Utilizada por Mornet, dicha concepción de la historia intelectual ha dado lugar al establecimiento de un cuadro sorprendentemente rico de la vida cultural durante el antiguo régimen. Su libro titulado Los orígenes intelectuales de la Revolución Francesa sirvió de modelo a muchos trabajos de investigación producidos por los historiadores de los Annales luego de la segunda Guerra Mundial, en particular sobre las academias provinciales, la educación, la franc-masonería, los intelectuales, las bibliotecas, el periodismo, la descristianización, la opinión pública y por supuesto la edición y el mercado del libro. Mornet estudió sin embargo esos fenómenos en un marco muy restringido vinculándolos todos a un mismo esquema, para poner en evidencia un movimiento de evolución lineal desde el Iluminismo hasta la Revolución. Por eso la tesis de Mornet se revela en definitiva tautológica. Induce la causa del efecto, retrotrayéndose desde los acontecimientos de 1789 hasta su origen en el pensamiento de Voltaire y otros librepensadores del siglo XVIII. Así, aunque ponga el acento en los intermediarios culturales e instituciones sociales, busca ante todo responsables. En última instancia, la Revolución se inspiró en el Iluminismo y este último surgió de la obra de los grandes filósofos: afirma entonces, efectivamente que “fue culpa de Voltaire y de Rousseau”.***
Para apartarse de los límites impuestos por el modelo de Mornet, los historiadores por entonces vinculados a la Escuela de los Annales abandonaron la historia intelectual en favor de la historia sociocultural. Así, Daniel Roche, Roger Chartier, Jacques Revel, Arlette Farge, Dominique Julia y Michel Vovelle estudiaron las actividades culturales como fenómenos sociales, sin reducirlos a la mera repercusión del Iluminismo. Sus considerables estudios tienen un valor intrínseco innegable pero no responden al problema inicial e insoslayable planteado por Mornet: si los orígenes intelectuales de la Revolución no se remontan al movimiento Iluminista, ¿dónde habría que buscarlos?

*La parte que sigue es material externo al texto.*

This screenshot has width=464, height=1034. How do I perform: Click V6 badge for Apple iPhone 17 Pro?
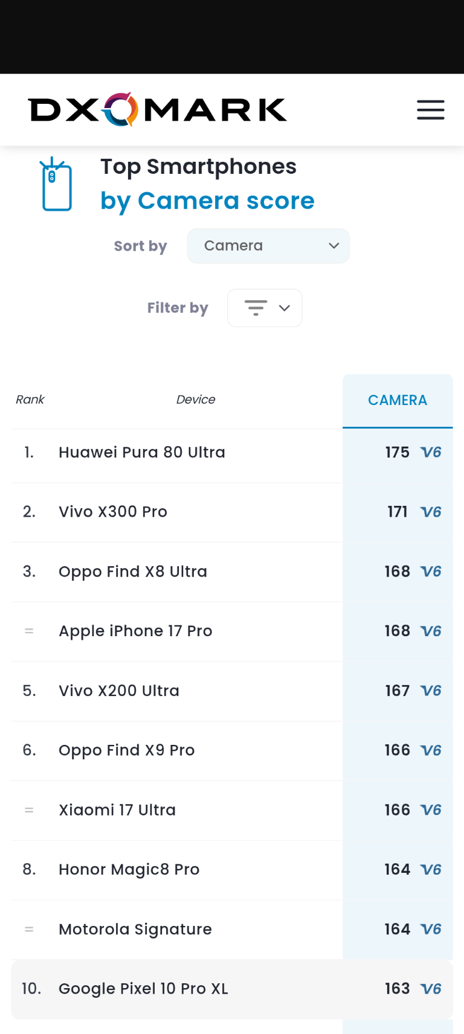click(x=431, y=631)
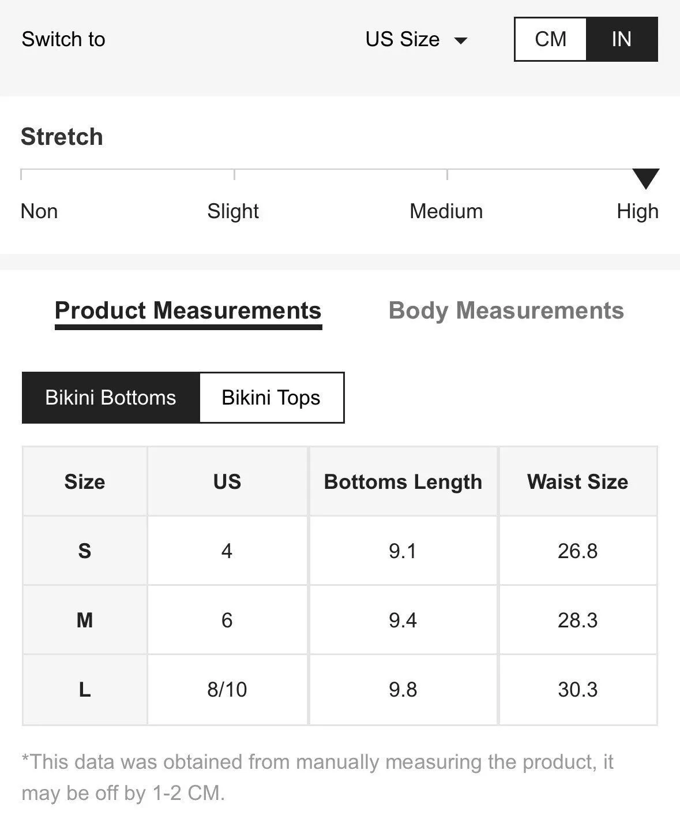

Tal vez esos orígenes sean “culturales” más que intelectuales, si se toma el término cultura en el sentido antropológico de la vida diaria de un pueblo y del sistema simbólico que le da sentido. Al menos es esa la posición adoptada por muchos miembros de la joven generación de la Escuela de los Annales. Ellos exploraron amplios aspectos de la cultura abarcando todos los ámbitos de la vida humana (vida familiar, reglas de cortesía, práctica religiosa, comportamiento sexual, criminalidad, violencia colectiva, trabajo y entretenimientos) y trazaron su topografía. Realizaron un trabajo destacable, que merece toda nuestra admiración. Sin embargo, cuando se intenta vincular esta “nueva historia” con los acontecimientos de 1787-1789 aparece un problema: los cambios de actitud relativos a la familia, a la vida privada, al más-allá o incluso a las ceremonias reales bien podrían haber aparecido sin por ello preparar a los franceses a derrocar el Antiguo Régimen. En efecto, las mismas evoluciones se dieron en toda Europa occidental, en particular en Inglaterra y Alemania, sin haber provocado revoluciones. Ellas participan probablemente de una transformación general, el “desencanto del mundo” descripto por Max Weber, que se desarrolló en la larga duración y abarcó al conjunto de Occidente. ¿Por qué identificar entonces esos cambios con la Revolución en el caso de Francia? ¿Por qué sustituirlos con iluminismo, con jansenismo y con parlamentarismo constitucional para dar cuenta de los orígenes de los acontecimientos de 1789? No pueden ignorarse esas formas de cuestionamiento ideológico so pretexto de que la historia cultural es una mejor herramienta de explicación. Si esta última puede realmente explicar los orígenes de la revolución, debe primero establecer conexiones entre, por un lado, las actitudes y los modos de comportamiento y, por el otro, la acción revolucionaria. Si no lo hace, no habrá hecho más que desplazar hacia otro nivel, el de la cultura en sentido amplio, el problema que ella misma detectó en el modelo de Mornet.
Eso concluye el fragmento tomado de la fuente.